__DIRECTIVE 1__. In the catfishing thread, what does CatHunter say trot lines are for?
__DIRECTIVE 2__. Write what comes next in the catfishing thread, following its final line.

__EXTRACT__.
# Braving the High waters 7/21/2011



## CatHunter (Dec 31, 2008)

*Flooded Flatheads 7/21/2011*

The river was a little fast and high last night but we managed to bag a few good fish, These guys fight like freight trains in that fast current, The night was a success for sure, we made it home, no injury's, and we got a few fish and we got a really big one not sure of his weight but he was a lunker:notworthy:


----------



## Jaw Jacker (Jul 29, 2009)

I thought yall were catching all those cats on trot lines. Thats some fine Flatheads on rod & reel :thumbup:


----------



## CatHunter (Dec 31, 2008)

Nah trot lines are for rookies and campers, we do all rod and reeling


----------



## RiverGulfFshr (Oct 2, 2007)

dang fine job, dang!


----------



## swampthang1974 (Jun 2, 2011)

Once again,absolutely amazing man u never fail to get them yeller cats do you:notworthy:Good job keep the reports coming you inspire me to keep catfishing


----------



## FishWalton (Jul 22, 2010)

*Great job*

Photos look like your own private tournament...:clap: Those are some whoppers.


----------



## Pinksnappertrapper (Dec 7, 2007)

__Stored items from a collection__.
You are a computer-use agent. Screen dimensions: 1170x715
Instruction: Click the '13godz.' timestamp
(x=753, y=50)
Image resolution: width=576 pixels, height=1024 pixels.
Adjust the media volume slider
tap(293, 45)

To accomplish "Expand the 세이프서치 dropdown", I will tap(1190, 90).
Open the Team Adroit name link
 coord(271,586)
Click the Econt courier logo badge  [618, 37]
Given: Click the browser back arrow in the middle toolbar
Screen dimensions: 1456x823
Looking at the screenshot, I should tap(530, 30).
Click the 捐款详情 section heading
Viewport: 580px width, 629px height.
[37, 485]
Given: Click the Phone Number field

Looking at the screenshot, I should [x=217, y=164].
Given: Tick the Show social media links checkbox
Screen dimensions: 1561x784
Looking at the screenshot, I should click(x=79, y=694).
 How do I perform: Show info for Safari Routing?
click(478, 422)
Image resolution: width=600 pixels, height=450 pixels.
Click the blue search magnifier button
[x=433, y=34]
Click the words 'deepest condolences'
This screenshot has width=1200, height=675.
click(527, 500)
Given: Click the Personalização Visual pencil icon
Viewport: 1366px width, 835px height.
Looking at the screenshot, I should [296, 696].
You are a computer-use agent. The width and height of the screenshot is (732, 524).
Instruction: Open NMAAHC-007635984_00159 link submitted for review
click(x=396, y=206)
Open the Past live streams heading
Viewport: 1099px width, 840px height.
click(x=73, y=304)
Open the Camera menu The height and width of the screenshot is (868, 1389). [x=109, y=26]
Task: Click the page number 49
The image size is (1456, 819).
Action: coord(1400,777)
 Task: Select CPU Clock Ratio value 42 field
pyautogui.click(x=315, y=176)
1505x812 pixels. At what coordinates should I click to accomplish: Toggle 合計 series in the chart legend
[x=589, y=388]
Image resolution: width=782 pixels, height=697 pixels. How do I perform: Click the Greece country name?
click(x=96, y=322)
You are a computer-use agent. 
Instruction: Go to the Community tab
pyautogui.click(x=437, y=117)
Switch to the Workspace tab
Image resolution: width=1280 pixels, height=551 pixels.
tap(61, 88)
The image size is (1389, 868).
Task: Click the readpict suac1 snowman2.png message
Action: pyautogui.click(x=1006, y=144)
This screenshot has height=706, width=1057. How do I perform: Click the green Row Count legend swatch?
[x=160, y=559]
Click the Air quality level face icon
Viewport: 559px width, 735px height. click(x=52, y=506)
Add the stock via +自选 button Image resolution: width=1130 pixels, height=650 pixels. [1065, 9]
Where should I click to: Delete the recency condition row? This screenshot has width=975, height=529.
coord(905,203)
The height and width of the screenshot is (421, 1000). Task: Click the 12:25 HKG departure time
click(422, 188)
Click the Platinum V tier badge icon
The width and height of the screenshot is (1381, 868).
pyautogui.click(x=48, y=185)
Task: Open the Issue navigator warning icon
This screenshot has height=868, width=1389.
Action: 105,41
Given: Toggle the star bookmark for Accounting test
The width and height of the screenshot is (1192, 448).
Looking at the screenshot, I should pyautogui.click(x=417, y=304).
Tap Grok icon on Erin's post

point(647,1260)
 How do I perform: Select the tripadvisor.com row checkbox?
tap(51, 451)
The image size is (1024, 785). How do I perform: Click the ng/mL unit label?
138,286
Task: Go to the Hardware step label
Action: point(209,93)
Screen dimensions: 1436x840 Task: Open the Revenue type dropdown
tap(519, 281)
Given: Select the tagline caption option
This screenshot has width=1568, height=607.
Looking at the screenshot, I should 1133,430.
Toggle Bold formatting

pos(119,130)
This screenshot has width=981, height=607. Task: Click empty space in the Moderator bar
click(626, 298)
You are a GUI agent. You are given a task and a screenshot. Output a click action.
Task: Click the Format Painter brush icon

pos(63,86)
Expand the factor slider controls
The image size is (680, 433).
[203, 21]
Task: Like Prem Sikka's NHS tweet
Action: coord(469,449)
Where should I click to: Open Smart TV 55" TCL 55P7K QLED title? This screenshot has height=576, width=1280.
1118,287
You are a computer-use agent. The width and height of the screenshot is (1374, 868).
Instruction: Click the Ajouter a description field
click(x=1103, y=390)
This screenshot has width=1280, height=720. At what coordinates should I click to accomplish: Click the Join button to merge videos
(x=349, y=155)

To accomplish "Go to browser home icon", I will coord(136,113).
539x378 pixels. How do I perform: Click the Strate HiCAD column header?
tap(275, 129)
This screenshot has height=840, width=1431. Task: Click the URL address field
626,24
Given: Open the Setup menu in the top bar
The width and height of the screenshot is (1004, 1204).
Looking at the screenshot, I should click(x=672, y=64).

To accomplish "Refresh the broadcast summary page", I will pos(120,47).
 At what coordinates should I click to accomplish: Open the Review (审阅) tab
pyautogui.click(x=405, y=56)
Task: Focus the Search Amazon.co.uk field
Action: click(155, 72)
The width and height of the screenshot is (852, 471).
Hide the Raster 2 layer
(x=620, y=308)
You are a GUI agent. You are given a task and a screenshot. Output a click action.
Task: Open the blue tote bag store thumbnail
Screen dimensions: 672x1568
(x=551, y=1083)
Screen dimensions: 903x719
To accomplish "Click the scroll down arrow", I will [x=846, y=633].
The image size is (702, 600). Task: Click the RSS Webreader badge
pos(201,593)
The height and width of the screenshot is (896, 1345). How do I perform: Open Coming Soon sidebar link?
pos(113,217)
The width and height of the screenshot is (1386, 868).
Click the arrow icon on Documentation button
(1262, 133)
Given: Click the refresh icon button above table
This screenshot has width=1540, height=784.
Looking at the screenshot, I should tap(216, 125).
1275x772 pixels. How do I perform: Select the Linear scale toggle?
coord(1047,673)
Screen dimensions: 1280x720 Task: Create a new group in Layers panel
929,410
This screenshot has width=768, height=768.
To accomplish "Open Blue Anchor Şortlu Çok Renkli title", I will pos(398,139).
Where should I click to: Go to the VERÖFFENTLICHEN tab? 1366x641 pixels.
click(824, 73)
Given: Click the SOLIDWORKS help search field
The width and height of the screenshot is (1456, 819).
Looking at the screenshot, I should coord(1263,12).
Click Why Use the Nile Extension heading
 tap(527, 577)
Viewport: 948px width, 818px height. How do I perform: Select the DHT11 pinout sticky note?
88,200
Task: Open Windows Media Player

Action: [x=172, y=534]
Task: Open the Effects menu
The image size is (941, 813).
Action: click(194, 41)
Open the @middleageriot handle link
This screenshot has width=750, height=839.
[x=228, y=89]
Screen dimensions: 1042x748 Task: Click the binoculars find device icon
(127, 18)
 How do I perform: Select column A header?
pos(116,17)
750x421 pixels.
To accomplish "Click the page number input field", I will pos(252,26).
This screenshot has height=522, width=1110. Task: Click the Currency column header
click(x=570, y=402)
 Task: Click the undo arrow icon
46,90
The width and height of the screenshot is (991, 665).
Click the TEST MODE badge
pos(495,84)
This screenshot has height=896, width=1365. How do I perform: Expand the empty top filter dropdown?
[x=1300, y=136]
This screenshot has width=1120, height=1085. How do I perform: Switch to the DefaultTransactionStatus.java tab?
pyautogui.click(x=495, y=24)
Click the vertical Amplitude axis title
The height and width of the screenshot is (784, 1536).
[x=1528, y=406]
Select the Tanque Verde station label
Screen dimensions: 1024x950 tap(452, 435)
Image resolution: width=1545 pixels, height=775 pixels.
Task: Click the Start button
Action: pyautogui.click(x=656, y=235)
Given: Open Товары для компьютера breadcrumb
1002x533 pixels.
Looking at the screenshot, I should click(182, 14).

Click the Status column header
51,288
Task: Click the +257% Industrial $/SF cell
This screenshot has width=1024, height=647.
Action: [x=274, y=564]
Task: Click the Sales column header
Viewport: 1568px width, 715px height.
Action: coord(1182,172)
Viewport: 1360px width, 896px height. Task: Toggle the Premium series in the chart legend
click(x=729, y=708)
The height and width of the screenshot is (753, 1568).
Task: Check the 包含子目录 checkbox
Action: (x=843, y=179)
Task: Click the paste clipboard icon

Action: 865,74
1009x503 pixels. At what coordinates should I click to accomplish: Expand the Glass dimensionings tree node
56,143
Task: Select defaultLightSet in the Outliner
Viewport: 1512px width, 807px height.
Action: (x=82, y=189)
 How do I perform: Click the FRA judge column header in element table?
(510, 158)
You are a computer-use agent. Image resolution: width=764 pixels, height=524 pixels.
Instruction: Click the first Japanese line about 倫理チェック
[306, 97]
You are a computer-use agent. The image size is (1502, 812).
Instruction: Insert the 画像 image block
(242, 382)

__RESPONSE 1__. Rookies and campers.

__RESPONSE 2__.
You ever have an extra spot? I wouldnt mind going some time just to see how its done. I dont even have to fish, I wouldnt mind fishin but really just want to see how its done. Congrats on some good fish, you dang sure know what your doing.


----------



## CatHunter (Dec 31, 2008)

thanx guys the pictures you see are hundred of hours of research and countless hours on the river exploring its just a matter of time before me or one of my team mates brakes the state record


----------



## auguy7777 (Feb 23, 2009)

You are starting to go into full "beast" mode fishing for those cats. Great pics and catches as usual. Man I can't wait to post a report in a few weeks.


----------



## jstblsd (Jul 6, 2010)

Man those are some nice cats congrats on your catch!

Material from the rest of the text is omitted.